April 25, 2024, 12:08:54 AM
Forum Rules: Read This Before Posting


Topic: a pH calculation question  (Read 1003 times)

0 Members and 1 Guest are viewing this topic.

Offline klausina mausina

  • Very New Member
  • *
  • Posts: 2
  • Mole Snacks: +0/-0
a pH calculation question
« on: October 28, 2020, 12:43:02 PM »
I've been tutoring chemistry and I think something has gone horribly wrong in my brain - I was working with someone today and we came across the question 'calculate the pH of the mixture formed when 25 cm3 of 2 mol dm–3 sodium hydroxide solution is added to 50 cm3 of 2 mol dm–3 ethanoic acid, for which Ka = 1.7 × 10–5 mol dm–3.'

My answer kept coming out at above 13 but the answers given in the question were all between 2 and 4 - am I doing something wrong? My working is:
moles OH-
moles H+ using Ka
Subtract moles H+ from OH-
Divide Kw by OH- moles and then -log the answer.

What am I doing wrong?

Offline Babcock_Hall

  • Chemist
  • Sr. Member
  • *
  • Posts: 5610
  • Mole Snacks: +321/-22
Re: a pH calculation question
« Reply #1 on: October 28, 2020, 01:06:11 PM »
A good place to start is to write out a chemical equation.  Do you know anything about buffers?

Offline klausina mausina

  • Very New Member
  • *
  • Posts: 2
  • Mole Snacks: +0/-0
Re: a pH calculation question
« Reply #2 on: October 28, 2020, 01:27:17 PM »
Yeah, but isn't a buffer a weak acid + salt of the weak acid? Here we've got strong base + weak acid which I thought was basically just an uneven neutralisation.

My equation would be

NaOH + CH3COOH -> H2O + NaCH3COO

Offline chenbeier

  • Sr. Member
  • *****
  • Posts: 1348
  • Mole Snacks: +102/-22
  • Gender: Male
Re: a pH calculation question
« Reply #3 on: October 28, 2020, 01:33:02 PM »
Yes it is, but here you produce the salt if you add the hydroxide to the weak acid, so how much salt and how much acid is left.

Offline Corribus

  • Chemist
  • Sr. Member
  • *
  • Posts: 3482
  • Mole Snacks: +530/-23
  • Gender: Male
  • A lover of spectroscopy and chocolate.
Re: a pH calculation question
« Reply #4 on: October 28, 2020, 01:33:57 PM »
Just going by pure intuition here, without doing any calculations: you are mixing approximately equal volumes (same order of magnitude) of a equally concentrated weak acid and strong base. A pH of 2-4 for the resulting solution seems way off. I would expect alkaline solution as well.

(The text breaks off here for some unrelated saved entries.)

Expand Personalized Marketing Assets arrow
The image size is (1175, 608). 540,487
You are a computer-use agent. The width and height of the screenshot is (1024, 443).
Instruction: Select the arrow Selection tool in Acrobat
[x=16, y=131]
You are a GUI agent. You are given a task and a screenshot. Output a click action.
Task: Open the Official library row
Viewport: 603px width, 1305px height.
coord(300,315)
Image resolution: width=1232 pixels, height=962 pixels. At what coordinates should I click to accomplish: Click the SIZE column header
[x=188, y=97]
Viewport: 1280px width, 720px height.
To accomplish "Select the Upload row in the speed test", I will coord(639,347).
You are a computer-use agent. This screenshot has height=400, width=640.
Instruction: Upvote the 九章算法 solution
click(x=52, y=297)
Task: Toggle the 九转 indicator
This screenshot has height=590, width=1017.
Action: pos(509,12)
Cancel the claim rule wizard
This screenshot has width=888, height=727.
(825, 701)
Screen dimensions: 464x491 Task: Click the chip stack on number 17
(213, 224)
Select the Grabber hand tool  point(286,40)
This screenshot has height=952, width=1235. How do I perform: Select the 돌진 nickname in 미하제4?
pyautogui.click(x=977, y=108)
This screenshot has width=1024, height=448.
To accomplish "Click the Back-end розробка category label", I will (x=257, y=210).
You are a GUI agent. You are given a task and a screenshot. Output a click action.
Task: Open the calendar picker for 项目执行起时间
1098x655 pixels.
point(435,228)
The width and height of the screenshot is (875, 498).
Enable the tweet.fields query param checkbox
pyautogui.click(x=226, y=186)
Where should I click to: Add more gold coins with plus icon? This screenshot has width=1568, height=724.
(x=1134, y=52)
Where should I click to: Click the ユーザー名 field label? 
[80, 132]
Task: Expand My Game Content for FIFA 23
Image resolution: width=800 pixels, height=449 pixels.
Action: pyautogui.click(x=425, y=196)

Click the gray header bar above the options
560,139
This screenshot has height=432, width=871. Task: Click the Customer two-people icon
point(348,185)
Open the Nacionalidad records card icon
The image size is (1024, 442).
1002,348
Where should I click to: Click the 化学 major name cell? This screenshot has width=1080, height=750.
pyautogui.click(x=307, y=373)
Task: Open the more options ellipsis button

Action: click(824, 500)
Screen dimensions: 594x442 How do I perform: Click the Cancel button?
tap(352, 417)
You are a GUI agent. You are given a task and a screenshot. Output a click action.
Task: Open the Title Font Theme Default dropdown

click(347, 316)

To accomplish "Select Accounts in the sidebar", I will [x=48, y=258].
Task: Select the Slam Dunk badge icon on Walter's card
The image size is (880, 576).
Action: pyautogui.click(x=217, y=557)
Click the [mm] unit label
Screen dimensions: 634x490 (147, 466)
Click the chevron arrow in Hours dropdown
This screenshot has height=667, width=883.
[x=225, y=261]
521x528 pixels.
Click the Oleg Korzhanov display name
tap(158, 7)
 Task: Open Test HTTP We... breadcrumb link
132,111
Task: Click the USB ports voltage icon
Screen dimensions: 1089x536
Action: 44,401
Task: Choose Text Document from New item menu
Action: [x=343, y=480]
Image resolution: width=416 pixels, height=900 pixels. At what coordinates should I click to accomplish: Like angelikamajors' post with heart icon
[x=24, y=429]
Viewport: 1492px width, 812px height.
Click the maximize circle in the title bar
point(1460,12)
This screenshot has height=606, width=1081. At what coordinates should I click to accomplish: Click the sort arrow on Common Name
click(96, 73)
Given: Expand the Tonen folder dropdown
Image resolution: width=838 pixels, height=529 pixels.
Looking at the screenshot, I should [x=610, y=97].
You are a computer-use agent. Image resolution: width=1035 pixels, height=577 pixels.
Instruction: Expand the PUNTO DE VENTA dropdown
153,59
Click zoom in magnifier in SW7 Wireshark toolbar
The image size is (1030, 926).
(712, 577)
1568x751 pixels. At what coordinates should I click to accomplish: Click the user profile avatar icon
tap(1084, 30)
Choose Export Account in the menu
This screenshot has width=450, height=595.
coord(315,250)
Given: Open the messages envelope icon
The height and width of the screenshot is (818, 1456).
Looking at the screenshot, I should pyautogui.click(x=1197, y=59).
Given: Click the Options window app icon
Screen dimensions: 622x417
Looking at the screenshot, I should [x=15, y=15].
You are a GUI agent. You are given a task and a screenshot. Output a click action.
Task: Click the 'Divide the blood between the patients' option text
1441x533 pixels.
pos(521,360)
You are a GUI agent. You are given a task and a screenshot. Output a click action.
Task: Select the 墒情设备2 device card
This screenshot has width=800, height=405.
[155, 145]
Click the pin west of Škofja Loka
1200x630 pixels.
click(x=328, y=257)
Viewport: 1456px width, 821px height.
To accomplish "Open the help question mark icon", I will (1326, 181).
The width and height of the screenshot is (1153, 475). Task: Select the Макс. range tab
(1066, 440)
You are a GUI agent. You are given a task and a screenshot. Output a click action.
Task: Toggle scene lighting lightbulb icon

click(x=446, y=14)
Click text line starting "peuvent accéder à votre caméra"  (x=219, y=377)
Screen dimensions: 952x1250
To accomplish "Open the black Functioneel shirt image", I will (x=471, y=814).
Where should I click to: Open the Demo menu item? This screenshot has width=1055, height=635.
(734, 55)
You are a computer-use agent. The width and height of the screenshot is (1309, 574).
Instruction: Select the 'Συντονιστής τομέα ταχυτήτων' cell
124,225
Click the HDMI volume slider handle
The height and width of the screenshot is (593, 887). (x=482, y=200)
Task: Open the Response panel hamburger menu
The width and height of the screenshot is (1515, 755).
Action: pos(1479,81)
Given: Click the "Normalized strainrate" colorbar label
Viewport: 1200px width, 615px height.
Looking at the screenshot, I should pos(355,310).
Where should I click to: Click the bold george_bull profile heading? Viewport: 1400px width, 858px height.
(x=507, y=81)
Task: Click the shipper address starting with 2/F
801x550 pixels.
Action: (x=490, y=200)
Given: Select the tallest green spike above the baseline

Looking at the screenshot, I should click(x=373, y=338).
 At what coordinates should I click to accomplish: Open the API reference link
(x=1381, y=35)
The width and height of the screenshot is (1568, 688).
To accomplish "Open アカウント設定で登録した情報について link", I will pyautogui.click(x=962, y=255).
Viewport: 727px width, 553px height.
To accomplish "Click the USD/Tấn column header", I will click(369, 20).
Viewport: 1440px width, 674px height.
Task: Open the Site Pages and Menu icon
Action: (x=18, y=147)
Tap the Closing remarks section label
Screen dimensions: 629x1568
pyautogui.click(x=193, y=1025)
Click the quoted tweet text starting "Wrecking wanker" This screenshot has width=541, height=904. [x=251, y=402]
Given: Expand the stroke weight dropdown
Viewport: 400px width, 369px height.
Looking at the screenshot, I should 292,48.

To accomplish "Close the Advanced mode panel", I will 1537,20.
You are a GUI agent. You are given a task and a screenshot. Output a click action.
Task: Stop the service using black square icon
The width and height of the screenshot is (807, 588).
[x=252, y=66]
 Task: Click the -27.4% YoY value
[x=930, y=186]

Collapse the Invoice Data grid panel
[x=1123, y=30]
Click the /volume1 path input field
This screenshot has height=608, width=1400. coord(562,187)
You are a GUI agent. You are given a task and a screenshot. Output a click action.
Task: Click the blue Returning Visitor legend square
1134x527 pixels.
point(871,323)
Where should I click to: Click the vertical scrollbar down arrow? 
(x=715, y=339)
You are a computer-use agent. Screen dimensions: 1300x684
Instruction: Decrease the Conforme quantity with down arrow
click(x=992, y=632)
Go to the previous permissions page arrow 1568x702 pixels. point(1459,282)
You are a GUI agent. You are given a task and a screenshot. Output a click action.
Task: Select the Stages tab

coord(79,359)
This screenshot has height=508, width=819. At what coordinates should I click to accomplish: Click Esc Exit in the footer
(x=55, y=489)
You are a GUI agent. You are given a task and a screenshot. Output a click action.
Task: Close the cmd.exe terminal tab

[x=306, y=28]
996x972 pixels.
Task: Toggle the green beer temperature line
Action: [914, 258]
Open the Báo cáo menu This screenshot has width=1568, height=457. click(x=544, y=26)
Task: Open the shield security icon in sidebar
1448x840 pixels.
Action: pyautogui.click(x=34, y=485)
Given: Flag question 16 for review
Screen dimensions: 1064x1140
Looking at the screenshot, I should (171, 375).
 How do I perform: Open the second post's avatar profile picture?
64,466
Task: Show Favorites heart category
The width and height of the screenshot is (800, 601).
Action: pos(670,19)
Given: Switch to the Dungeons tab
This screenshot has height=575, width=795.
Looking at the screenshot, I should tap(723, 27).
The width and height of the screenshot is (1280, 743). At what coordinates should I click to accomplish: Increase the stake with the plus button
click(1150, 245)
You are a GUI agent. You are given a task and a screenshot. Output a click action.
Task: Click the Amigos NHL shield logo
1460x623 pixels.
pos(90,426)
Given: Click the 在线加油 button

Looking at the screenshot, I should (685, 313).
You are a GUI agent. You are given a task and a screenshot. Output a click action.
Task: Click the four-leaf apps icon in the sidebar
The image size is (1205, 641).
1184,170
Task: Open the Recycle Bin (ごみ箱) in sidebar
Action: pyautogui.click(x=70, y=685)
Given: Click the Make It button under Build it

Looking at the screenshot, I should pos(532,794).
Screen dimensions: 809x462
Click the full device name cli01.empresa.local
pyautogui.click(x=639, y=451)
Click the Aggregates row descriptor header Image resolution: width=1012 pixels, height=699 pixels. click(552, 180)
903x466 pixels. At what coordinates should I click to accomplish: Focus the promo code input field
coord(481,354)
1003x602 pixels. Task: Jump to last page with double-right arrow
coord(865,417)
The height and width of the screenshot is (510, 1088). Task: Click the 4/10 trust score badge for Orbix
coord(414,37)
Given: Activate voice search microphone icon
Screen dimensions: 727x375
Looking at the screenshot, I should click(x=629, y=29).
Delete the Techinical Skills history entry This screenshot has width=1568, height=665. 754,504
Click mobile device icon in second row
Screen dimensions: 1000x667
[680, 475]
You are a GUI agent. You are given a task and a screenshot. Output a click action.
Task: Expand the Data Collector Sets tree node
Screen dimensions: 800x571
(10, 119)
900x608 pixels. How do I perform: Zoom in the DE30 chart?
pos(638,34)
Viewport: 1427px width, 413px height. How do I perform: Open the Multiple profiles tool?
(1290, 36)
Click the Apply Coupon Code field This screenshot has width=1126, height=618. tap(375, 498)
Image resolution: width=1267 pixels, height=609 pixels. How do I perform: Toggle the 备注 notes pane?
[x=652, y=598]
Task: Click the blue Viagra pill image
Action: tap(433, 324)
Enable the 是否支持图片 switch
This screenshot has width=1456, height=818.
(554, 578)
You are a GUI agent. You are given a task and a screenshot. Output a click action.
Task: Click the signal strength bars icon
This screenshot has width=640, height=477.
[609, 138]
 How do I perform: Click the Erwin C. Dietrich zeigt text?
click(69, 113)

What men are poets who can speak of Jupiter if he were like a man, but if he is an immense spinning sphere of methane and ammonia must be silent?  - Richard P. Feynman

Offline Borek

  • Mr. pH
  • Administrator
  • Deity Member
  • *
  • Posts: 27662
  • Mole Snacks: +1801/-410
  • Gender: Male
  • I am known to be occasionally wrong.
    • Chembuddy
Re: a pH calculation question
« Reply #5 on: October 28, 2020, 01:43:07 PM »
Pure intuition (plus some mental math) tells me pH=pKa here ;)
ChemBuddy chemical calculators - stoichiometry, pH, concentration, buffer preparation, titrations.info

Offline Corribus

  • Chemist
  • Sr. Member
  • *
  • Posts: 3482
  • Mole Snacks: +530/-23
  • Gender: Male
  • A lover of spectroscopy and chocolate.
Re: a pH calculation question
« Reply #6 on: October 28, 2020, 01:50:50 PM »
Oh wait, my intuition was stupid. Forgot about the whole equilibrium thing. Brain fart, need more coffee, haha ;)
What men are poets who can speak of Jupiter if he were like a man, but if he is an immense spinning sphere of methane and ammonia must be silent?  - Richard P. Feynman

Offline Babcock_Hall

  • Chemist
  • Sr. Member
  • *
  • Posts: 5610
  • Mole Snacks: +321/-22
Re: a pH calculation question
« Reply #7 on: October 28, 2020, 02:09:34 PM »
Chocolate has a stimulant too, does it not?